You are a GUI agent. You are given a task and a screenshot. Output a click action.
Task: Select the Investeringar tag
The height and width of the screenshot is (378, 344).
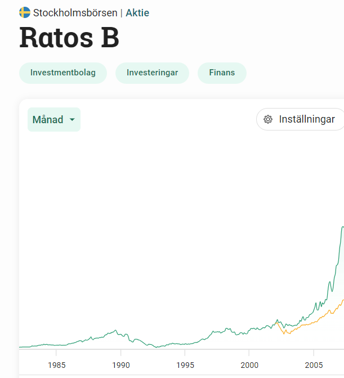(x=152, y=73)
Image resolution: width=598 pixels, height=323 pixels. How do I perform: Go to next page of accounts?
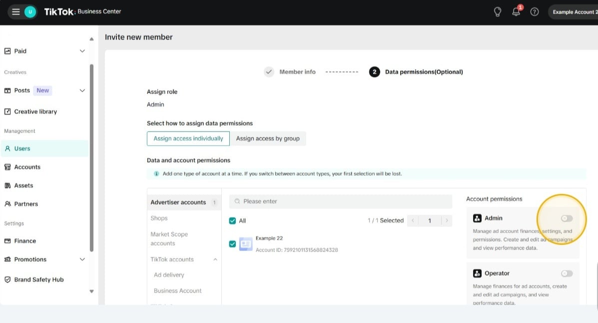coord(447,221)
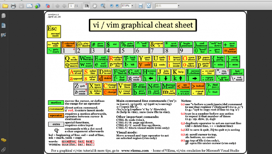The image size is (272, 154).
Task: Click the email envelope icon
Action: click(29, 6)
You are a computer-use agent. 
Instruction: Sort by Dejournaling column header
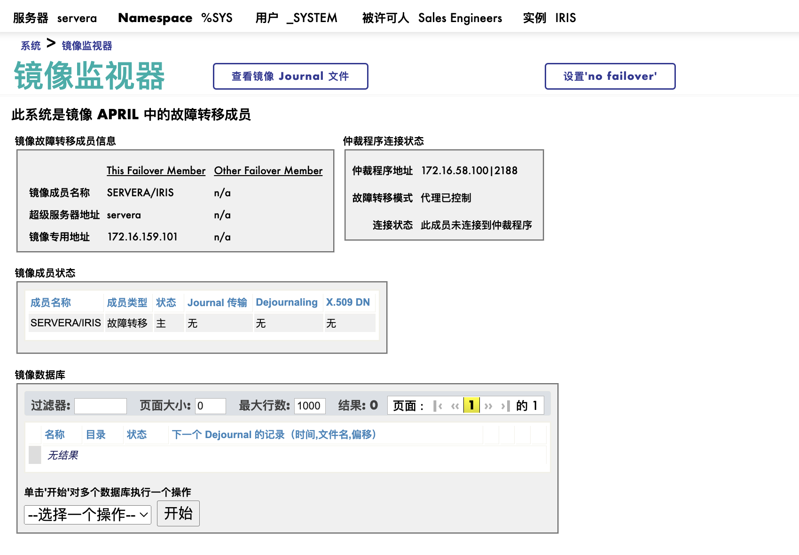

== == ==

Work to complete: Among the lines above, some may hold the string "agent". State how many, giving the number alone.

Reply: 2